In America and in the world in general, we have pernicious poverty and homelessness. Some people, even in social media and in other areas of the public, make it a sick past time to mock the poor or those in poverty either by slick, disgraceful memes or materialistic advice words. The truth is that poverty is not caused by a character flaw. It is caused by an economic system that rewards heavily the select few at the expense of the majority working class and the poor. Tons of people are poor by many circumstances not because of idleness or laziness. Those, who mock the poor or the homeless (who should be ashamed of themselves), should instead inspire the poor and give people hope for the future. Part of that hope is advocating for economic justice, working in charities, promoting dignity for the poor and homeless, and supporting real programs that address poverty (including economic inequality). That is how real change transpires. That is why I won't make quotes and say words that dehumanize the value of someone because of their wealth. I will mention that all humans are equal regardless of wealth. It is necessary to fight poverty by showing compassion not degradation and with a plan for economic justice in a forthright fashion.


There is also the important, historic teachers' strike movement in the red state of West Virginia. These teachers want a pay increase as they have some of the lowest wages in the United States involving education. Men, women, and children are all a part of his legitimate movement. By March 6, they made the state to have a five percent increase in teachers' pay and public employees in general. Not to mention that workers in West Virginia are taking on further causes like defending unions and working for economic justice. This development shows that the resistance of the Trump regime's efforts to attack working class people. Mitch Carmichael has been on the wrong side of the issue of social justice too. In the final analysis, workers and families in West Virginia plus nationwide don't deserve austerity measures in a massive scale. They deserve dignity, solidarity, and real investments to build up their own standards of living. They deserve to live in a world where jobs with living wages transpire and oppression is eliminated.

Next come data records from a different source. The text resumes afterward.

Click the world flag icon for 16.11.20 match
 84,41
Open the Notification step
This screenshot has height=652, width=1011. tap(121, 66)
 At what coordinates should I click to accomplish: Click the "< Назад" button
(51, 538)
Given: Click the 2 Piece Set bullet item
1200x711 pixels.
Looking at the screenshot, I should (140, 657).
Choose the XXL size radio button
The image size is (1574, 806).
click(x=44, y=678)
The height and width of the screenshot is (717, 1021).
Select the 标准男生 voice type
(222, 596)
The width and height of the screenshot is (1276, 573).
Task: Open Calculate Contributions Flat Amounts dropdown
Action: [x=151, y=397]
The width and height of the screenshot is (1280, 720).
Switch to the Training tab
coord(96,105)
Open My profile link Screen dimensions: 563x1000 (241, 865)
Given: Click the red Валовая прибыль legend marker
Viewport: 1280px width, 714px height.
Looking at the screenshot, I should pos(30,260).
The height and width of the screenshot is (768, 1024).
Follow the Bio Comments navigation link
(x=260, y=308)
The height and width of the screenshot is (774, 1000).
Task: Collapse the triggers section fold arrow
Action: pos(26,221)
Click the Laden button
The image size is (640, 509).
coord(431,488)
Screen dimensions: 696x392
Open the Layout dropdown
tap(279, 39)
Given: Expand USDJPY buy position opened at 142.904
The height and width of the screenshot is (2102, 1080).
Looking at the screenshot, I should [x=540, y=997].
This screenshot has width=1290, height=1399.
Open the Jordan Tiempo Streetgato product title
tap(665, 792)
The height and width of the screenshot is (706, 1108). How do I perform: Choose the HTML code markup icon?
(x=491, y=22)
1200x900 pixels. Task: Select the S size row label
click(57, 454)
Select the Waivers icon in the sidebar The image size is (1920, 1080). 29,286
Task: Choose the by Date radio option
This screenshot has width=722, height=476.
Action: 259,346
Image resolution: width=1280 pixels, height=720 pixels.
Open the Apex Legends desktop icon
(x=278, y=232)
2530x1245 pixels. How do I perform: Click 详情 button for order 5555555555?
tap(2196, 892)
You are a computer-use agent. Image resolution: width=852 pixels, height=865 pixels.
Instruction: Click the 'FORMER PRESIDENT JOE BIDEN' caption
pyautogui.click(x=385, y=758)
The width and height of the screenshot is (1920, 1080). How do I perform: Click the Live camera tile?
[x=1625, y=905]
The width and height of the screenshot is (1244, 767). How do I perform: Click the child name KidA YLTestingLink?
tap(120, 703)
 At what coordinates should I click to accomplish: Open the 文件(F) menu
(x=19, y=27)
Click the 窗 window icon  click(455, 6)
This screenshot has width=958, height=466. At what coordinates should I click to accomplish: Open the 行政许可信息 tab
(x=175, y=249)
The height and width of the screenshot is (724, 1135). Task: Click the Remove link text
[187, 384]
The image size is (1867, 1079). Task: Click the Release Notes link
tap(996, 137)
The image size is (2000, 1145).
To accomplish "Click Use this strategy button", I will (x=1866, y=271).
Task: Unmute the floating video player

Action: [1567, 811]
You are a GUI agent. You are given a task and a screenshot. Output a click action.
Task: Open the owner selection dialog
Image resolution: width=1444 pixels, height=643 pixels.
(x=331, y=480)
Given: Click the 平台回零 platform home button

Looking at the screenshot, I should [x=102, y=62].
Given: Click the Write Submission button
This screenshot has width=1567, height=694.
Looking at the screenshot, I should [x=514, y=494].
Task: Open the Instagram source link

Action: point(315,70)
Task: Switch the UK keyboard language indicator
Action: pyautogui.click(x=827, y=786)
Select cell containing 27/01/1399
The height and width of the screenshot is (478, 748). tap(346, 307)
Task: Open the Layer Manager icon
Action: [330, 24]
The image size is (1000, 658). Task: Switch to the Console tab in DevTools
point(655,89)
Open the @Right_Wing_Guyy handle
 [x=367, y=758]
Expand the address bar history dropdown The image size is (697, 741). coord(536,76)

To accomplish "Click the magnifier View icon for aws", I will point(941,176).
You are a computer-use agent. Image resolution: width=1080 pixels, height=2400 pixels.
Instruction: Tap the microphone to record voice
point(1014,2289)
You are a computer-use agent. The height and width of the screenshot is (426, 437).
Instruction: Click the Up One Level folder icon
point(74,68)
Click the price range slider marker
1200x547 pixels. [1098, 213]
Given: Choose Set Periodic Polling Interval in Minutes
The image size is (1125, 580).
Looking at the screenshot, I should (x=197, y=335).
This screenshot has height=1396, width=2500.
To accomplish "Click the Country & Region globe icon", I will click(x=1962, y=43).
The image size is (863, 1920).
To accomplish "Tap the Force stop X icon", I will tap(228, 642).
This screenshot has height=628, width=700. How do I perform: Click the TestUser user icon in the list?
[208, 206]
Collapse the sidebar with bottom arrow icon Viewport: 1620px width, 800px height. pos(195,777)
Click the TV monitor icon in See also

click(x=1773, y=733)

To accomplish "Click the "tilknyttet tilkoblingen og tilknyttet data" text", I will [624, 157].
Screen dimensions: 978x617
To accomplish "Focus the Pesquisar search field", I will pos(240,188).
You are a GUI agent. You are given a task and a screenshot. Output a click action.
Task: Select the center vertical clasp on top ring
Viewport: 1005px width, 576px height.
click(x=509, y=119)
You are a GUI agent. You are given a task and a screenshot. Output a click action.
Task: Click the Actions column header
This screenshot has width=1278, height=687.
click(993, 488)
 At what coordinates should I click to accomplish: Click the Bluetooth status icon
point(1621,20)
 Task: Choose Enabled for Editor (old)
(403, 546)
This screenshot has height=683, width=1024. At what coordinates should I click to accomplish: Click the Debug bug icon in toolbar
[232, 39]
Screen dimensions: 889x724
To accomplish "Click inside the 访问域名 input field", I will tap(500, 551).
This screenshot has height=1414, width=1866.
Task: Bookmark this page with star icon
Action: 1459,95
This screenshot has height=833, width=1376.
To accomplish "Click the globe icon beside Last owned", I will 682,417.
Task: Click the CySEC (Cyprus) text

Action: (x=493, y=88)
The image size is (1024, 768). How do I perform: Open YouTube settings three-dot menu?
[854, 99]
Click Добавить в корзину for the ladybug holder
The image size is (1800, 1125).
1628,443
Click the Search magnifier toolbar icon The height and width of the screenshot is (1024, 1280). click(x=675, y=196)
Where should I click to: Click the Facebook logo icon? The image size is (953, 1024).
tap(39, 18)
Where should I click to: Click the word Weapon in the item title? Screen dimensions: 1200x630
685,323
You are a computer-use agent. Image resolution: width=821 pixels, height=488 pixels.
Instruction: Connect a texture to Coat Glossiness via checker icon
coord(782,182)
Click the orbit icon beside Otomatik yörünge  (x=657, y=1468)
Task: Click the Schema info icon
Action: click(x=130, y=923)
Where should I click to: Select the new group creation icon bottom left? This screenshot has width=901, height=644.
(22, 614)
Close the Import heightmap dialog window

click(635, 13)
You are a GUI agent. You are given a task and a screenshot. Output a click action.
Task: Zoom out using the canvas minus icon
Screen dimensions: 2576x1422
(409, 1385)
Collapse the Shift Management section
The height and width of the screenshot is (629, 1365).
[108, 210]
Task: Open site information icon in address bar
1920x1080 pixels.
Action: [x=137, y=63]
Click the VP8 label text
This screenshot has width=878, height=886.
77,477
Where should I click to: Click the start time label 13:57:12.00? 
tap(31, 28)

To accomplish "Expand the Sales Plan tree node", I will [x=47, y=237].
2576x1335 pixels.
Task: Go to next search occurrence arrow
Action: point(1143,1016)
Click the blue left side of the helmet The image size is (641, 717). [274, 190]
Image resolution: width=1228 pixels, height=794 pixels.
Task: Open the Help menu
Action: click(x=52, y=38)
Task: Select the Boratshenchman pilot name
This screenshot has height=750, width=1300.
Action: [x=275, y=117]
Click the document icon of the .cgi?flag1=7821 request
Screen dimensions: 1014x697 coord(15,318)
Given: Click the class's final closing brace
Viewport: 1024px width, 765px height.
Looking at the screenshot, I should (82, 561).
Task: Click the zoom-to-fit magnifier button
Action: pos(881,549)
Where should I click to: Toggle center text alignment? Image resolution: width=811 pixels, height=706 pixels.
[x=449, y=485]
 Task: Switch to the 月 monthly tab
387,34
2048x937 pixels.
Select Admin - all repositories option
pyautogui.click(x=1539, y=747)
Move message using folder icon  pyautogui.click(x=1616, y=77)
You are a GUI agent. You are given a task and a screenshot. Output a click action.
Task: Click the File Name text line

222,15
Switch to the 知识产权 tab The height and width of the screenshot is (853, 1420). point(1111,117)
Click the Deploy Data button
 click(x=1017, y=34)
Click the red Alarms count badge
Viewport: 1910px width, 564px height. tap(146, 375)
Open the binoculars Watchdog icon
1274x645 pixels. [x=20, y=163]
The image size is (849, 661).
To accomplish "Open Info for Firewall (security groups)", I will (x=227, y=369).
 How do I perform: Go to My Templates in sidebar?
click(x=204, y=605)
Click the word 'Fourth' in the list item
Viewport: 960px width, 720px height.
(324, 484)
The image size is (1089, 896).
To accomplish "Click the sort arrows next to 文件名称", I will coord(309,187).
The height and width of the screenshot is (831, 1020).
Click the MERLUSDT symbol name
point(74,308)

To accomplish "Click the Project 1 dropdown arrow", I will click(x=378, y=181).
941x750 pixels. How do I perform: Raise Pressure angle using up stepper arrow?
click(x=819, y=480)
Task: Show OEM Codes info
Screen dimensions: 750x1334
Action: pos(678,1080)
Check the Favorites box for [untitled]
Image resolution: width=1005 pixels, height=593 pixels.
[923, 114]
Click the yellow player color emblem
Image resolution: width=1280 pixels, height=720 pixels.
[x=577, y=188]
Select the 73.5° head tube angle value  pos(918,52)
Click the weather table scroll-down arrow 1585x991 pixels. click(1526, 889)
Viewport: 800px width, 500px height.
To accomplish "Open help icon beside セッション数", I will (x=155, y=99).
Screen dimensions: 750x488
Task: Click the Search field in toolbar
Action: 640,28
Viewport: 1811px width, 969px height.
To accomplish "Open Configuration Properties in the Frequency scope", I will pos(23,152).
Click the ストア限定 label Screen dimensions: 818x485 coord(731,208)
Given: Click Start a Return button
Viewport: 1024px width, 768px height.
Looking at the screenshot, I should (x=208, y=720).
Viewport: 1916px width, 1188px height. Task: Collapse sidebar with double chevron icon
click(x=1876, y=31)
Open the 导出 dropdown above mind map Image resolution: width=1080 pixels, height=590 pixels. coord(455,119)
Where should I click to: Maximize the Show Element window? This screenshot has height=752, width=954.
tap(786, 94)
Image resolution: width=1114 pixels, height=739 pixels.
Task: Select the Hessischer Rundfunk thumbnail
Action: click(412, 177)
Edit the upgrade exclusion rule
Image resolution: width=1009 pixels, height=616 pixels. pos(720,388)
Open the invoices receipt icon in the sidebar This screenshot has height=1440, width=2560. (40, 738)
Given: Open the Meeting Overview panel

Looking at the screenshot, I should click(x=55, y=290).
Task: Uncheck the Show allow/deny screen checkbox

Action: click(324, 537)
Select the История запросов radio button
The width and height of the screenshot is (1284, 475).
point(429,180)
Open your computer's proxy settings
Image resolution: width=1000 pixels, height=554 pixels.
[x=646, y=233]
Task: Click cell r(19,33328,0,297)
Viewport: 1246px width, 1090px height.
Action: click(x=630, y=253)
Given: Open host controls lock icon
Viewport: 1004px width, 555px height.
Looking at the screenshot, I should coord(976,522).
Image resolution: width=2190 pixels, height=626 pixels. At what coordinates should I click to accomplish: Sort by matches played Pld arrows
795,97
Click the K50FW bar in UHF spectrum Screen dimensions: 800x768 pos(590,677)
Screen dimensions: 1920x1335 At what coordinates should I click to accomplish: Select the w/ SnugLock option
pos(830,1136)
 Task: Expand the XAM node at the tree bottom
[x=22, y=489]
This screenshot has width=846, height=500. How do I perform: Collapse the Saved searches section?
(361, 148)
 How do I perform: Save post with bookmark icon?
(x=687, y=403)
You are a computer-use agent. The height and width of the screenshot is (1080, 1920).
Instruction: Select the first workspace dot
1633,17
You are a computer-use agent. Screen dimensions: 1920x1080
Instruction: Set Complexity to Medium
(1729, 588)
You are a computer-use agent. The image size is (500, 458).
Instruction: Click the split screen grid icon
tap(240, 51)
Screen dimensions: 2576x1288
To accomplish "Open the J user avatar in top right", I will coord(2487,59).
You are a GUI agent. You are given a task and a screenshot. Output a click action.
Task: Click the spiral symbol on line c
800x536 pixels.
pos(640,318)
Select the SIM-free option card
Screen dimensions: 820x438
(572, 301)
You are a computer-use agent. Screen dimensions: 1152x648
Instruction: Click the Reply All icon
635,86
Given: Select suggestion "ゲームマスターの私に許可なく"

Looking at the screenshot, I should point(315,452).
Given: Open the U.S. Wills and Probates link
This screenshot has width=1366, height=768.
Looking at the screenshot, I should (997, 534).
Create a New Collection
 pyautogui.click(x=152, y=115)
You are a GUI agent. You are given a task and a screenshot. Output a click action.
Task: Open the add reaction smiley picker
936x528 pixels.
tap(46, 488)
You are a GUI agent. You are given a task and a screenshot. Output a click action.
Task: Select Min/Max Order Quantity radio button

The West Virginia School Service Professional Association, which represents cafeteria workers, clerical staff and bus drivers, joined the strike movement. The bus drivers' refusal to move students was critical in convincing county school superintendents to keep the schools closed. Many activists came into Charleston, West Virginia to protest for change too. West Virginia is known for its history in workers' radical activism in fighting for better benefits, better working conditions, and for justice in general. Joe Manchin is known for promoting more corporate tax cuts and his DLC, centrist, and tired rhetoric. According to the West Virginia Center on Budget and Policy, these and other cuts eliminated $425 million in state revenue each year. Teachers in Arizona, Oklahoma, and in other states are preparing to strike too. The labor rights movement is here to stay as exemplified in the actions of the heroic West Virginian teachers.